Ia menegaskan, apabila kondisi Bupati memenuhi kategori sakit berat dan permanen sehingga masuk dalam kategori berhalangan tetap, maka DPRD memiliki kewenangan untuk memproses pemberhentian sesuai mekanisme hukum yang berlaku.
“Jangan karena kepentingan satu orang, rakyat Alor justru menjadi korban. Jika memang berhalangan tetap, maka keputusan konstitusional harus segera diambil,” ujarnya.
Hanura Soroti Mandeknya Pendelegasian Wewenang
Ketua DPC Partai Hanura Kabupaten Alor, Hermanto Djahamouw, menyatakan bahwa kondisi kesehatan Bupati saat ini tergolong serius dan memerlukan langkah administratif yang tegas, termasuk pendelegasian sebagian kewenangan kepada Wakil Bupati.
Menurut Hermanto, dalam rapat sebelumnya telah disepakati dua langkah penting, yakni pemeriksaan kesehatan lanjutan di Rumah Sakit Pusat Otak Nasional (PON) Jakarta pada awal April 2026, serta pendelegasian sebagian kewenangan kepada Wakil Bupati apabila diperlukan. Namun, kedua langkah tersebut hingga kini belum dilaksanakan.
“Partai Hanura telah merekomendasikan agar pemerintah segera melakukan mutasi pejabat dan menetapkan pejabat definitif bagi jabatan-jabatan yang masih diisi pelaksana tugas (Plt),” katanya.
Hermanto juga menyoroti adanya dugaan pihak-pihak tertentu di lingkaran Bupati yang menghambat proses pendelegasian kewenangan.

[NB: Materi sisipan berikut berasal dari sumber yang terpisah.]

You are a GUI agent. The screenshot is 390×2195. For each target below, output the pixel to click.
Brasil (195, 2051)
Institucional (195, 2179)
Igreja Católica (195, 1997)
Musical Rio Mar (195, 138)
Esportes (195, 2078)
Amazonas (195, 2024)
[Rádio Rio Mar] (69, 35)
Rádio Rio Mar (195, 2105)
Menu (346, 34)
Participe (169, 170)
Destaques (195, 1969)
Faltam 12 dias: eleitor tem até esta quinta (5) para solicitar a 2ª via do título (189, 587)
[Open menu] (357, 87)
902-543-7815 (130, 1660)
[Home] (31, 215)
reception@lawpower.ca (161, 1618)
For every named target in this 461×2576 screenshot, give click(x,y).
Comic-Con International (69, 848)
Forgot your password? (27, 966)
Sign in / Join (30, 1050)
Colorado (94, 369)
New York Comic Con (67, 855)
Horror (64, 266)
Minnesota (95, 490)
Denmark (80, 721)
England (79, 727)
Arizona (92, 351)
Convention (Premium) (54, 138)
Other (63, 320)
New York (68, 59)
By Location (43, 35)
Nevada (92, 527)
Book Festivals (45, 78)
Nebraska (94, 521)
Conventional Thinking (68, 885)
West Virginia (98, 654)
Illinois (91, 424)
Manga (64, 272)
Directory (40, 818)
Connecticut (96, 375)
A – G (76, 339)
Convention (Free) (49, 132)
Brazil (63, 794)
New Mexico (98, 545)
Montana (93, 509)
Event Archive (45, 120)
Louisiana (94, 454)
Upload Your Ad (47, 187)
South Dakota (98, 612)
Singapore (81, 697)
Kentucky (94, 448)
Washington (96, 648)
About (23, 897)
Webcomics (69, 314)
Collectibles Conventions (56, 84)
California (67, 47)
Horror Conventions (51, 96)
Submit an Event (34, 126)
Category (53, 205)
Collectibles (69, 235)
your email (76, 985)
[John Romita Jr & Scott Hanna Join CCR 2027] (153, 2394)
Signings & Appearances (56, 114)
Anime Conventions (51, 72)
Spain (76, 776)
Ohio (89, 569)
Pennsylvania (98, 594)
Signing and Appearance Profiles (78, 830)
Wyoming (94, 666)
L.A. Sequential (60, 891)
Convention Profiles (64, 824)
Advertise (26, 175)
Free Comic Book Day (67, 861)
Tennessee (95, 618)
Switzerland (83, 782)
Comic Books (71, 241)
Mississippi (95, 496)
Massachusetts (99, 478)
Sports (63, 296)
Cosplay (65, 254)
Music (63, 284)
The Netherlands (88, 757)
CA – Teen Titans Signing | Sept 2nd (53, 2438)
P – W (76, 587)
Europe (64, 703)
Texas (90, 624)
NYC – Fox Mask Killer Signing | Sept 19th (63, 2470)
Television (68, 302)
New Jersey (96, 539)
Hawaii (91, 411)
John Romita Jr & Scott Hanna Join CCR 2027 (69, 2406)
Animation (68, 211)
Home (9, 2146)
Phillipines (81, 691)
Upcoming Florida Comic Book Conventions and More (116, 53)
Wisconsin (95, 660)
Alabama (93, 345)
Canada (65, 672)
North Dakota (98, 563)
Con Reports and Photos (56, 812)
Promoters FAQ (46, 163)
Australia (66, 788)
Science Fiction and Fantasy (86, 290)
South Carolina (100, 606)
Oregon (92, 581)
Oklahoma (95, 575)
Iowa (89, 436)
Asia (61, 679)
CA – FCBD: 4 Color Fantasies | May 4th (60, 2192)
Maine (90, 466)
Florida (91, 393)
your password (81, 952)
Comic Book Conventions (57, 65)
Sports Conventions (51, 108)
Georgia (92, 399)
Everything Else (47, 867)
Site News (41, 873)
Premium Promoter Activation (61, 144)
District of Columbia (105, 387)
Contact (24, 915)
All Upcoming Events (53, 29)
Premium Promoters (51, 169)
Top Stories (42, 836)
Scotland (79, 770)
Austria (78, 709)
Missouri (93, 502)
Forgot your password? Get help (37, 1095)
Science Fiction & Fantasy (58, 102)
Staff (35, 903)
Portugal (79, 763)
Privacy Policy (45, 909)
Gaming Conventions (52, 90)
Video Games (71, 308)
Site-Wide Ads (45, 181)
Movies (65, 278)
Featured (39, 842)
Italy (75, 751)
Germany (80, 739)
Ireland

“Kami menduga ada tim bayangan, baik dari unsur keluarga, tim sukses, maupun pejabat tertentu, yang selama ini menghalangi proses pendelegasian kewenangan kepada Wakil Bupati. DPRD perlu memanggil dan meminta klarifikasi pihak-pihak tersebut,” tegasnya.
Ia menambahkan, Hanura tidak memiliki kewenangan untuk memberhentikan Bupati, namun menyerahkan sepenuhnya kepada DPRD untuk mengambil langkah konstitusional sesuai peraturan perundang-undangan.
Dampak pada Pelayanan Publik
Ketua OKK DPD Hanura NTT, Anton Rihi, menilai kondisi kesehatan Bupati Alor telah berdampak langsung terhadap kualitas pelayanan publik dan penyelenggaraan pemerintahan daerah.
“Persoalan ini memiliki dampak sosial yang luas. Karena itu, pemerintah dan DPRD harus jujur kepada masyarakat mengenai kondisi Bupati yang sebenarnya. Masyarakat Alor berhak mengetahui fakta yang sesungguhnya,” ujarnya.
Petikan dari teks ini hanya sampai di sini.